[llvm] [LLVM][NVPTX] Add codegen support for tcgen05.{ld, st} instructions (PR #126740)

Thu Feb 13 22:24:57 PST 2025

================
@@ -1175,6 +1175,101 @@ For more information, refer to the PTX ISA
 `<https://docs.nvidia.com/cuda/parallel-thread-execution/#tensorcore-5th-generation-instructions-tcgen05-fence>`_.
 
 
+'``llvm.nvvm.tcgen05.ld.*``'
+^^^^^^^^^^^^^^^^^^^^^^^^^^^^
+
+Syntax:
+"""""""
+
+.. code-block:: llvm
+
+  declare <n x i32> @llvm.nvvm.tcgen05.ld.<shape>.<num>(ptr addrspace(6) %tmem_addr, i1 %pack)
+
+  declare <n x i32> @llvm.nvvm.tcgen05.ld.16x32bx2.<num>(ptr addrspace(6) %tmem_addr, i64 %offset, i1 %pack)
----------------
schwarzschild-radius wrote:

> In order to work, intrinsic return type should've been [llvm_i32_ty, llvm_i32_ty]. Or, alternatively, the pattern would need to change so that it matches the single llvm_v2i32_ty value returned by the instruction. I think you want the former.

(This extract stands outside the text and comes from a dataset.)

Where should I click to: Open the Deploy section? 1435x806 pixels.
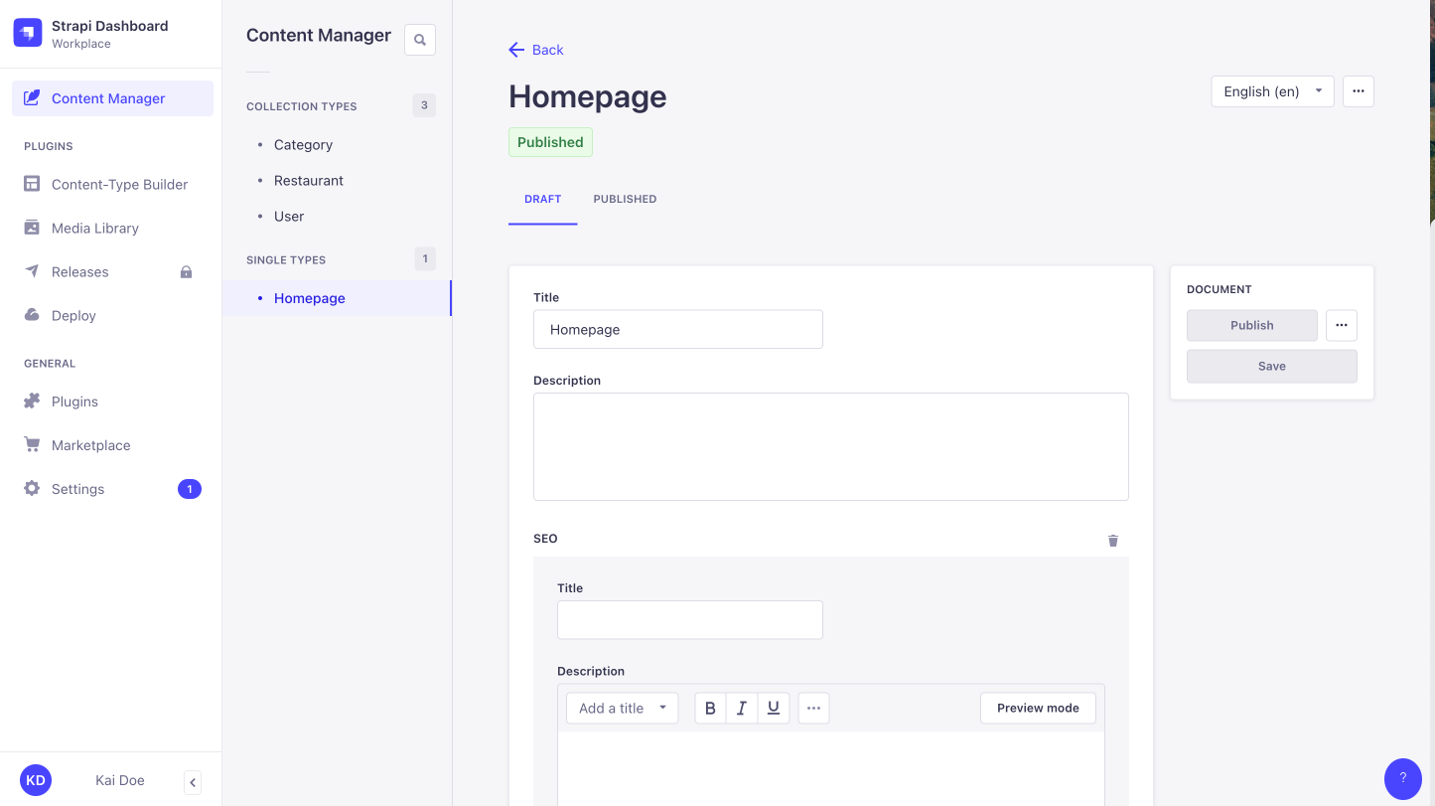74,315
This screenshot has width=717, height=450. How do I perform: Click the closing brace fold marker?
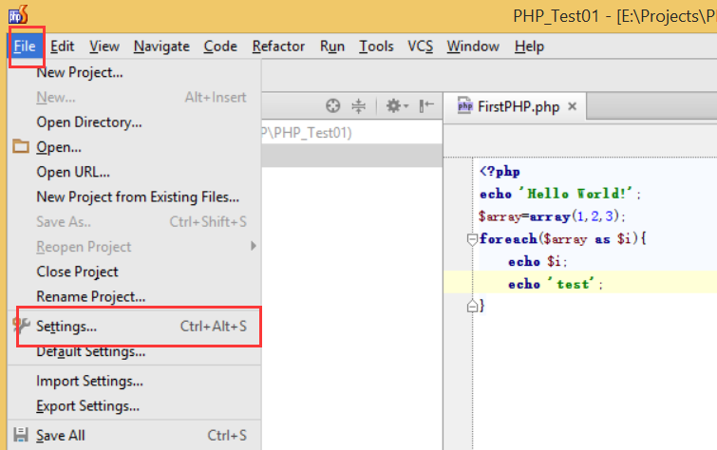(x=472, y=306)
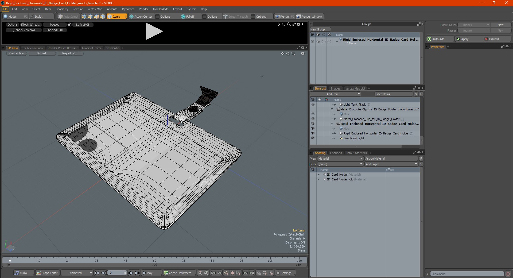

Got it. We would prefer the vector inteface over a list of types (struct) because

1. PTX represents the return types as vectors (in the case of tcgen05.ld)
2. In Frontend like MLIR, it will be conveninent for people to use vector types and pass it down to LLVM IR without converting them

What do you think?

https://github.com/llvm/llvm-project/pull/126740